Morto após abordagem da PM vendia bala no farol e sonhava em ser cantor

    David dos Santos foi encontrado morto, segundo a família, com sinais de tortura, horas depois que policiais o colocaram dentro de uma viatura em São Paulo

    David e o ídolo, MC Kauan Coringa | Foto: Reprodução/Facebook

    Fã do MC Kauan Coringa e com o sonho de se tornar cantor de funk, David Nascimento dos Santos, 23 anos, era brincalhão e muito focado em conquistar seu dinheiro honestamente, conforme contam amigos e familiares.
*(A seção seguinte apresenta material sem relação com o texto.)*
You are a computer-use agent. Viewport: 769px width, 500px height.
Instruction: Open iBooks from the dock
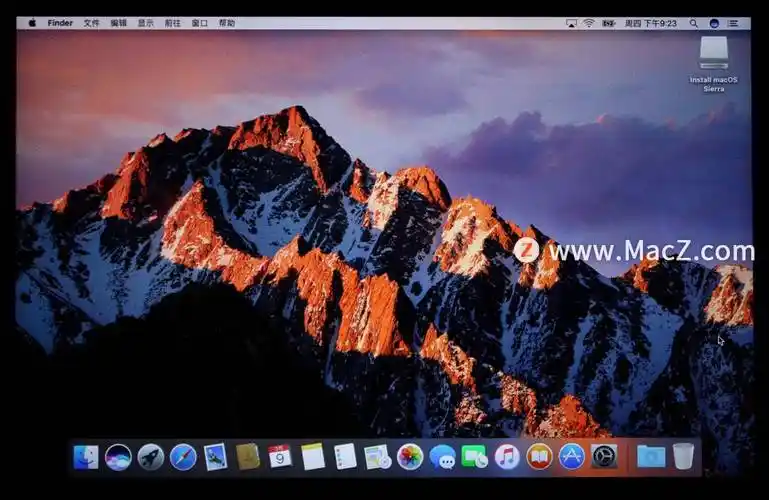(539, 457)
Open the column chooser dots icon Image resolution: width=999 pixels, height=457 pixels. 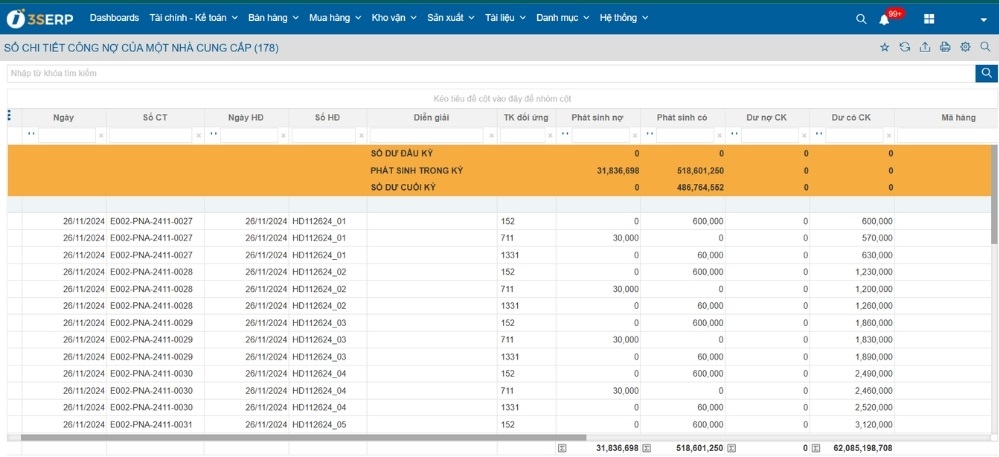click(9, 116)
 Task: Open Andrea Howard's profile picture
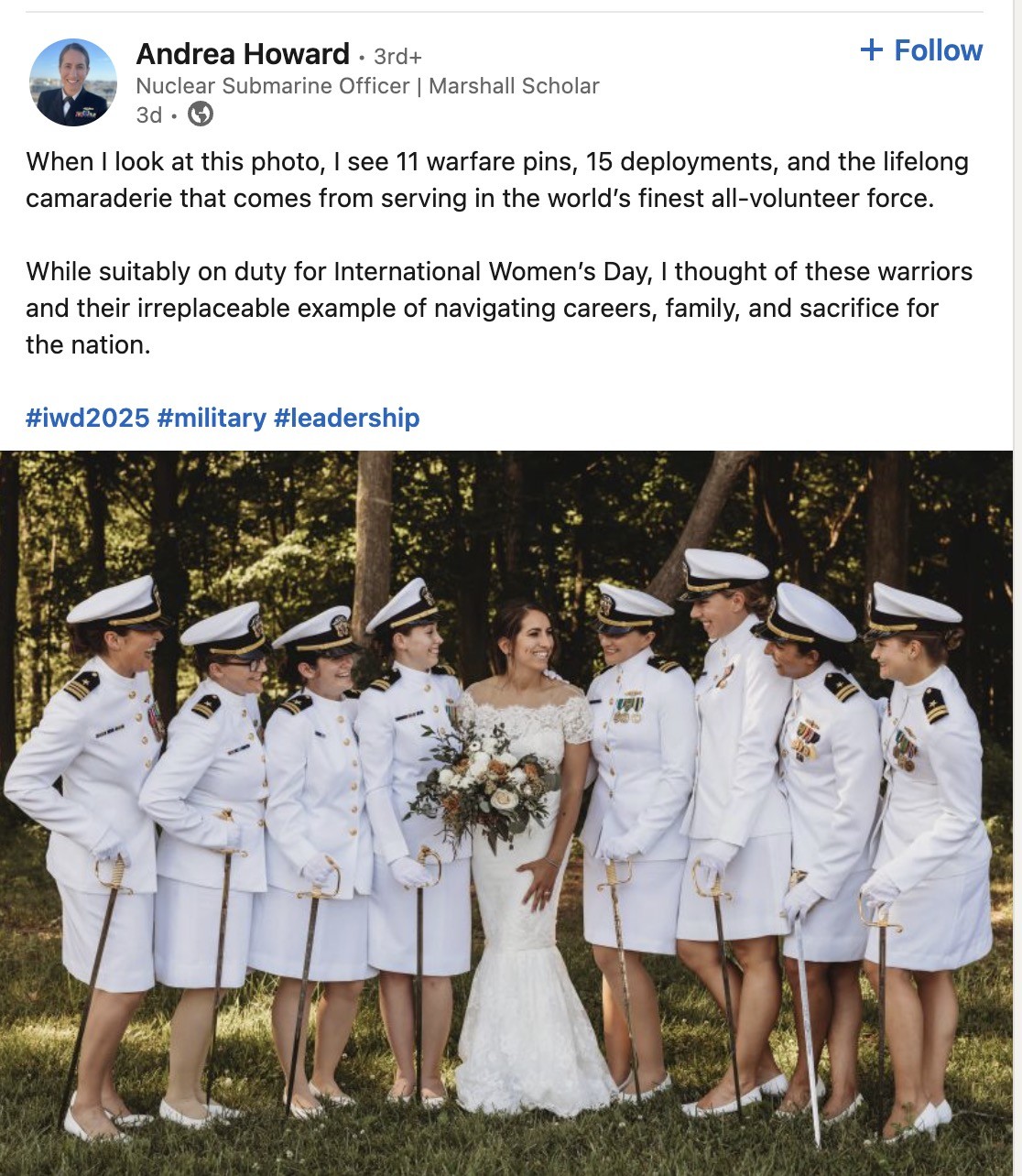click(73, 82)
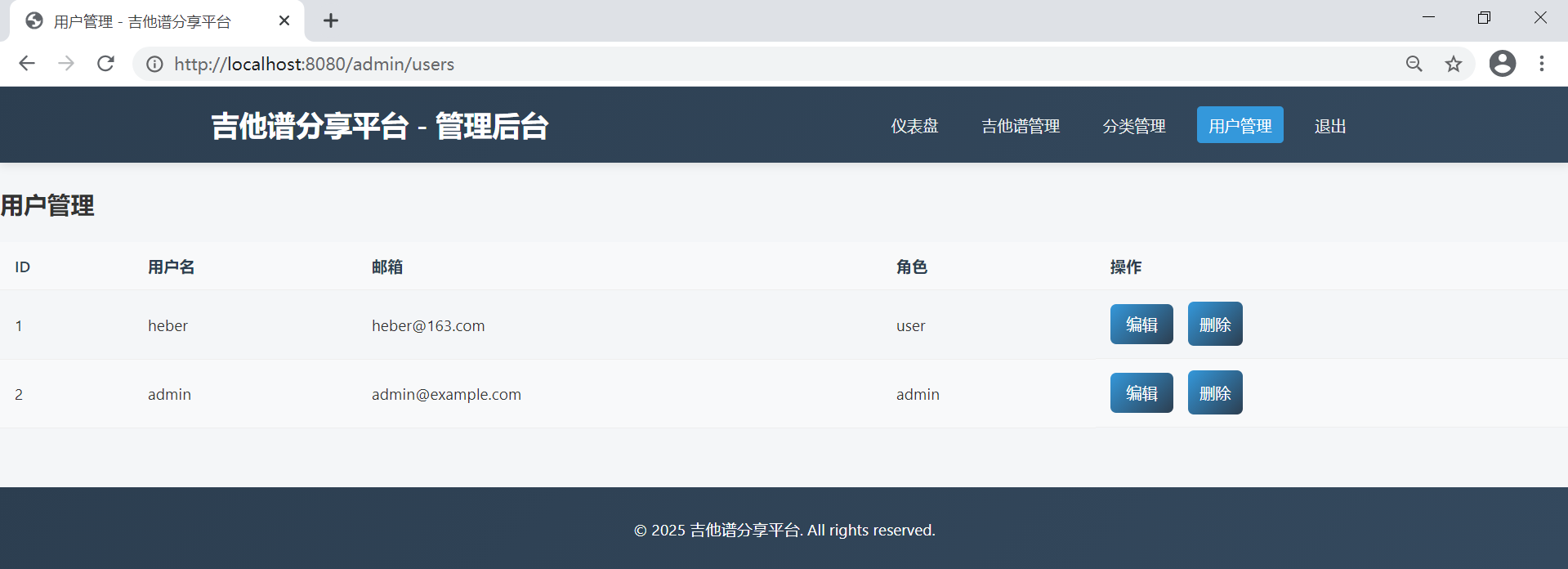Click the browser forward arrow

(x=66, y=64)
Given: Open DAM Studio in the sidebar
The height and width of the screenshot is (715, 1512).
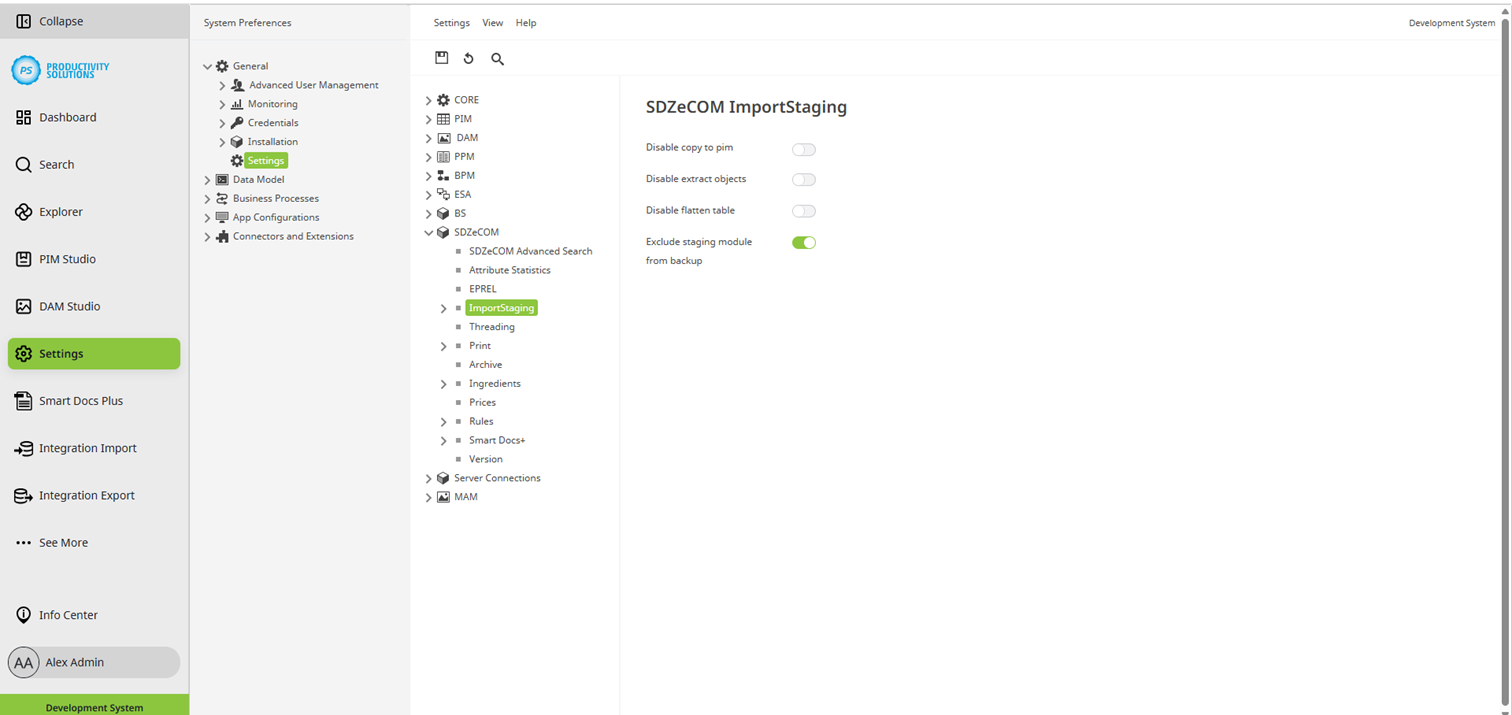Looking at the screenshot, I should (x=68, y=306).
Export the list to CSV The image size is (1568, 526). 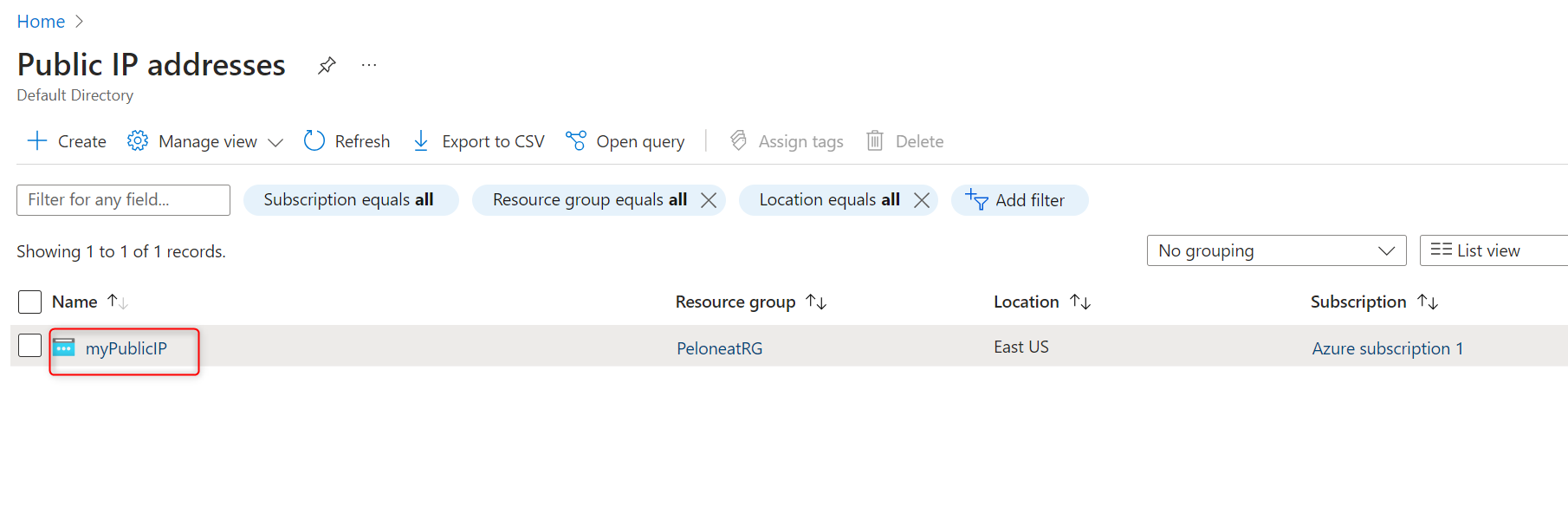[479, 141]
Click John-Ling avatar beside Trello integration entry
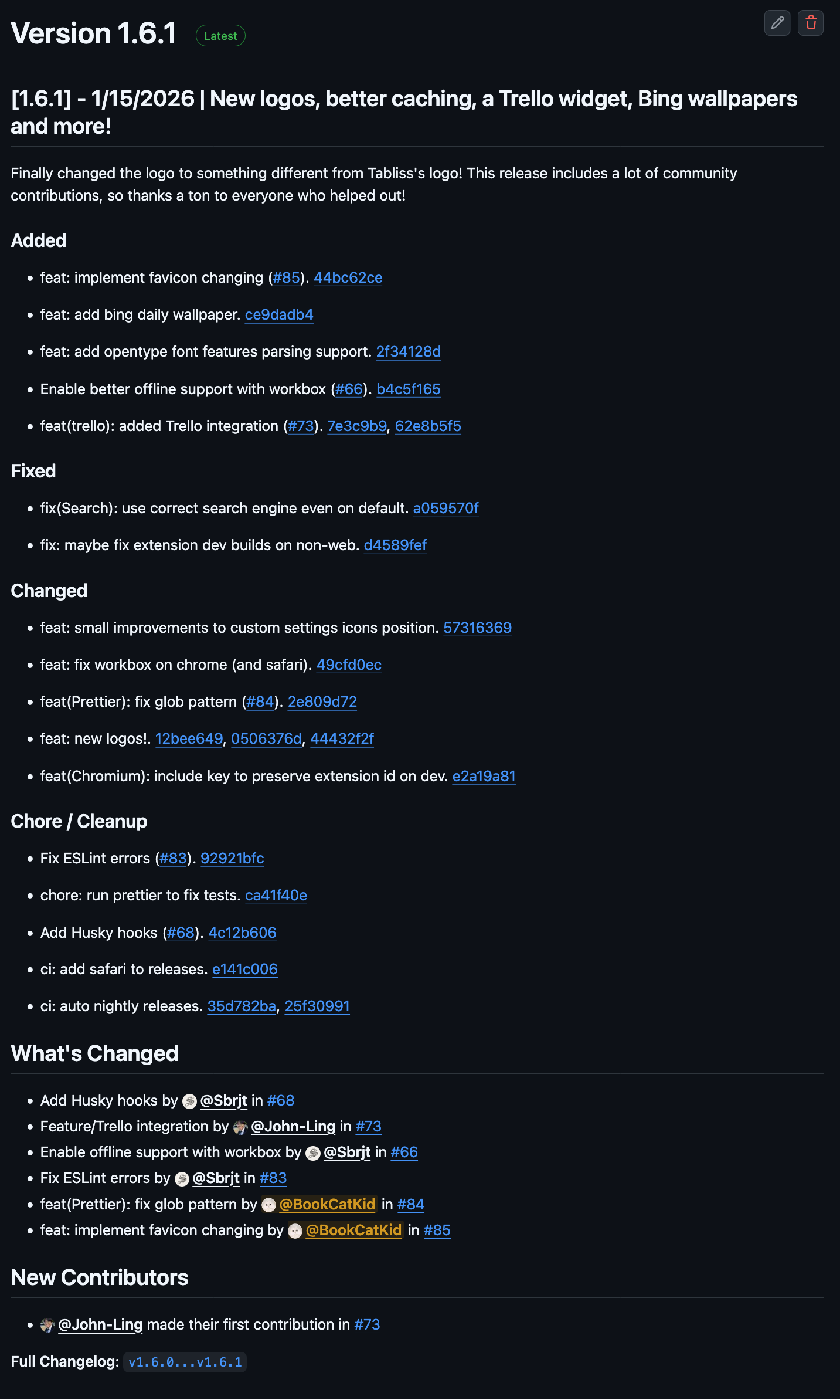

Ele saía diariamente da comunidade onde morava, na região do Jaguaré, zona oeste da cidade de São Paulo, e caminhava por alguns metros até chegar na Marginal do Pinheiros, onde trabalhava vendendo balas e doces.

    Responda à pesquisa Jornalismo e coronavírus

    Em uma de suas músicas que compunha na esperança de viver do funk, Dede, ou MC 2Dêeh, como era conhecido, relatava um pouco de sua história e seu sonho: 

    “Ficava no farol só para ganhar um trocado 
    Hoje eu estou suave, uma fiel tenho ao meu lado 
    Fui criado pela minha coroa desde um ano de idade 
    Sei que a vida não é fácil 
    Meu castelo de madeira era um barraco 
    E voando baixo, condição para minha família 
    Ajudar quem passa dificuldade 
    Sei que são altos e baixos 
    Mas por dia vários leões são degolados” 

    ▫️Nunca deixe que as pessoas te desanime, se você tem um sonho , vai na luta é não desista só não seja mais 1 parasitaMc's da Quebrada #Da_Favela_Pro_Mundo🚀☯️💣🎵💥

    Publicado por Davi Chavãoo Mt-fé em Terça-feira, 21 de janeiro de 2020

    Na noite da última sexta-feira (24) ele foi abordado por policiais militares na entrada da rua onde morava, enquanto esperava um lanche que pediu pelo aplicativo de comida iFood. Na mesma noite, o rapaz foi encontrado morto e, segundo a família, tinha sinais de tortura. 

    Dede era jovem, preto e da favela. “Mataram ele pela aparência. Não procuraram saber se realmente ele tinha feito algo de errado naquela noite, e pegaram o primeiro que viram”, afirma uma amiga de infância do rapaz que, por medo, não quis ser identificada. 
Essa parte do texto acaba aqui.